NPGs with various geometric structures have been theoretically predicted, but few of them have been implemented in experiments, which limits the exploration of new physical properties. Here are three prospectively surface-assisted strategies for producing NPG with novel properties in the future. Firstly, exploration of more accessible on-surface reactions beyond Ullmann coupling could lead to the construction of NPG with new topological structures. Secondly, expanding methods to introduce periodic nonplanar pores in NPG. For example, the twisted polycyclic aromatic hydrocarbons exhibit quite different electronic band structures compared to their planar counterparts. Thirdly, the introduction of nonhexagonal rings requires further investigation, as it induces local strain and electron redistribution within the building blocks. These structures may exhibit exotic electronic, magnetic, and quantum-coherent properties. Apart from expanding the category of NPG with novel physical properties, foundational works for optimizing the quality of NPG along with more efficient transfer methods are needed to be done before their commercial applications. In particular, the large-scale fabrication of NPG requires the understanding of reaction mechanisms at the single-molecule level. The interpretation on the relationship between NPG structure and electronic properties asks for the efforts of theoretical chemists and physicists. In addition, the development of efficient transfer methods needs collaboration between scientists in the fields of surface science and nanofabrication.

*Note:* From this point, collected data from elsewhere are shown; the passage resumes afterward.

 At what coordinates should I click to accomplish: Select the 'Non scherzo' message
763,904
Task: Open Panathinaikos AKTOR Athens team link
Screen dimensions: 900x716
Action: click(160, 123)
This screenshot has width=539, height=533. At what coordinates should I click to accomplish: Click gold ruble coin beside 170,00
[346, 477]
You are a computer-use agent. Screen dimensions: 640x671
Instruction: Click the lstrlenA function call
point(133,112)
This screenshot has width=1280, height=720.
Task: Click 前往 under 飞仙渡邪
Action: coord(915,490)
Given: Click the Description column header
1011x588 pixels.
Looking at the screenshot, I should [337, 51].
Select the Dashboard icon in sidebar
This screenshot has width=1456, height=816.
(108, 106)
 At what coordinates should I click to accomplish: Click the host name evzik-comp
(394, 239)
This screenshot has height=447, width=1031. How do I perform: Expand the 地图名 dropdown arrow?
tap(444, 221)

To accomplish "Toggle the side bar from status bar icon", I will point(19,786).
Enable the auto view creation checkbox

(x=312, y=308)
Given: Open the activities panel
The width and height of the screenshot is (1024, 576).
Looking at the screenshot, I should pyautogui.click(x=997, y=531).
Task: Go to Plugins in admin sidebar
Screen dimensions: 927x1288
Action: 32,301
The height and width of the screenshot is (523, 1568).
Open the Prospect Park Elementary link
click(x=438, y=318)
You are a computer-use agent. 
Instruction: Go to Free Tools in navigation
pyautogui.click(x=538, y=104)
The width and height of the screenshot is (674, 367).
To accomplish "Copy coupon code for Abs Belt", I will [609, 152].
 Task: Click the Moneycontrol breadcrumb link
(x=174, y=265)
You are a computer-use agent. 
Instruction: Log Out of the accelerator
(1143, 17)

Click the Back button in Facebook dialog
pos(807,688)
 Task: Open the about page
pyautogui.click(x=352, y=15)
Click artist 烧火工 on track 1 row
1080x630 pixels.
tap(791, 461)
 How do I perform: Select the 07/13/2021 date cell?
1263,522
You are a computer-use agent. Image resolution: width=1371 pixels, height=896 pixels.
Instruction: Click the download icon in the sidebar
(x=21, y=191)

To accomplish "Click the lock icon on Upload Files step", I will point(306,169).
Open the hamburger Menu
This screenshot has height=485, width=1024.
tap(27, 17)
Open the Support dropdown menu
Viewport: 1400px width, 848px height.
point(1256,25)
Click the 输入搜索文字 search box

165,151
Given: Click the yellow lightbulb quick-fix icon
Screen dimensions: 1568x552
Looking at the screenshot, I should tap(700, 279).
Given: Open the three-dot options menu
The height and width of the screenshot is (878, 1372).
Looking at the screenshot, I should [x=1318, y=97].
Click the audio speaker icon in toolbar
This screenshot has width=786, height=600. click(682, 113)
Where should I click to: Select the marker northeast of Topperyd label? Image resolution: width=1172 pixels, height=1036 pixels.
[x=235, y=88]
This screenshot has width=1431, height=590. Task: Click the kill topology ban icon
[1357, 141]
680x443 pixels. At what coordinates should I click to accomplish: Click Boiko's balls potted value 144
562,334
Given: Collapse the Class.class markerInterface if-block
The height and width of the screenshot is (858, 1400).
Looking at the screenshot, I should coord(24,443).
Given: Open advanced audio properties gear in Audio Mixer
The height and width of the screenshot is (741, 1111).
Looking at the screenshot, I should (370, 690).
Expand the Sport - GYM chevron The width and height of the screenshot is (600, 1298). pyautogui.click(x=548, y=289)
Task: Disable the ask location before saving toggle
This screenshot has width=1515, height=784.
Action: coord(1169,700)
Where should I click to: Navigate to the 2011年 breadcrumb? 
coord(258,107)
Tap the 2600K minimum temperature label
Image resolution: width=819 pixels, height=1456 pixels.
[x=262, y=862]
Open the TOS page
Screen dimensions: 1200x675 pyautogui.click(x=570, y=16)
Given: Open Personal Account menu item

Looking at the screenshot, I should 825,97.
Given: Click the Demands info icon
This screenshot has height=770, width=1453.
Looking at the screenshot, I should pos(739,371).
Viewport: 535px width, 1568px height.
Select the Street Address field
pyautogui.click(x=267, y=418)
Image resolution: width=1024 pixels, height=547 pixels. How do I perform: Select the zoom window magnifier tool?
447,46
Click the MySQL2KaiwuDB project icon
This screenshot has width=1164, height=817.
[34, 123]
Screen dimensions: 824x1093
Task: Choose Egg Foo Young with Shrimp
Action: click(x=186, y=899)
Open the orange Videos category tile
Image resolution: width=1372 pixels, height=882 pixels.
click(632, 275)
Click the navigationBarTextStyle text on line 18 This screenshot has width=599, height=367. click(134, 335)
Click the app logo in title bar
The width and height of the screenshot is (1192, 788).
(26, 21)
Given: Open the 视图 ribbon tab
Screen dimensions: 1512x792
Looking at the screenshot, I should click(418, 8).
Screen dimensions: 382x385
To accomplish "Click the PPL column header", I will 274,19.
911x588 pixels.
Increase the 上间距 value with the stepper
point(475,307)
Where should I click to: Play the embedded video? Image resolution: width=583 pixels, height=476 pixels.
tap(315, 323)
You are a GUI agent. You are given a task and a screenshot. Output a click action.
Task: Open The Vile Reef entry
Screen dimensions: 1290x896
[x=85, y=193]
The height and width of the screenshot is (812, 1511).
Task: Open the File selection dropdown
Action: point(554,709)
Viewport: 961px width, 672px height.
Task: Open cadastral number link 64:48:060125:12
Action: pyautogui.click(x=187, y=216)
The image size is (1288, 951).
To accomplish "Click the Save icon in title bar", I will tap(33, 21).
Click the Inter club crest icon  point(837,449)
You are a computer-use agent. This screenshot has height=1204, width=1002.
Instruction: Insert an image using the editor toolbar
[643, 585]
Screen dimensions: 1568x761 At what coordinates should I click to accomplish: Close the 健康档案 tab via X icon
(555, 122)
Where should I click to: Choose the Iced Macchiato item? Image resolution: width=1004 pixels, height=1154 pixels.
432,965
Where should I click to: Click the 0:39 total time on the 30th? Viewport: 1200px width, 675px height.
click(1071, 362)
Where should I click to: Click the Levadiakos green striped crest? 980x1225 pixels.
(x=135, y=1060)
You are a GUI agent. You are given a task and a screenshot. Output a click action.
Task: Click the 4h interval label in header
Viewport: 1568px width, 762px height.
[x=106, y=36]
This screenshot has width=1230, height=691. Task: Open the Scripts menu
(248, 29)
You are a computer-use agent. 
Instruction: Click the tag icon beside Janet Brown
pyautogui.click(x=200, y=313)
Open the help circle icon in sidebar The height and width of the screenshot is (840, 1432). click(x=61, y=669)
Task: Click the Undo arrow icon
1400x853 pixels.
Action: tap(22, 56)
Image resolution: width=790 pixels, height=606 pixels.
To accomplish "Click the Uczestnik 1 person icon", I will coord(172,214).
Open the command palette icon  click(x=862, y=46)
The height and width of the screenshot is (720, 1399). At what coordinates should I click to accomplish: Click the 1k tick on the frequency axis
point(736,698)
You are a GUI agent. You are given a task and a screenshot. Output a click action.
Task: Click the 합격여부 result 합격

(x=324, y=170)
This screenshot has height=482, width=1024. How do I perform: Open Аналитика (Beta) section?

Finally, the metal surface may severely quench the intrinsic electronic properties of low-dimensional carbon nanostructures. Thus, for NPG materials to be applicable in real electronics, a critical step is to transfer the formed NPG from the metal crystal onto insulating substrates to create NPG-based devices. The main challenges during the transfer process of NPGs are to avoid undesired contamination and/or deterioration of the NPGs and to reduce costs. Fabrication of NPG directly onto nonmetal substrates offers a promising solution to circumvent the undesired contamination and the damage of structure in transfer processes. According to previous works, H–F zipping136, cyclodehydrogenation, and Ullmann coupling reactions70 have been triggered on nonmetallic substrates137. This method also provides a new approach for the fabrication of NPG and integrating electronic devices on nonmetallic substrates. Addressing the issues of weak molecular adsorption and low reaction selectivity is the key to the fabrication of NPGs on nonmetallic surfaces. A potential option to enhance the adsorption of molecules on nonmetallic surfaces is the introduction of co-adsorbates or adsorptive group138, such as carboxylic acid139. A deeper understanding of the reaction mechanism can help to enhance reaction selectivity by employing rational thermodynamic or kinetic strategies. Photo-driven reactions are also a potential strategy for the synthesis of NPGs on nonmetallic substrates, by which heating-induced desorption and side reactions could be avoided. It is believed that with the increasingly developing and expanding research interests in NPG, an in-depth understanding of their fundamental properties and extensive exploration of their synthetic strategies will further promote their applications in future nanoscience and nanotechnology.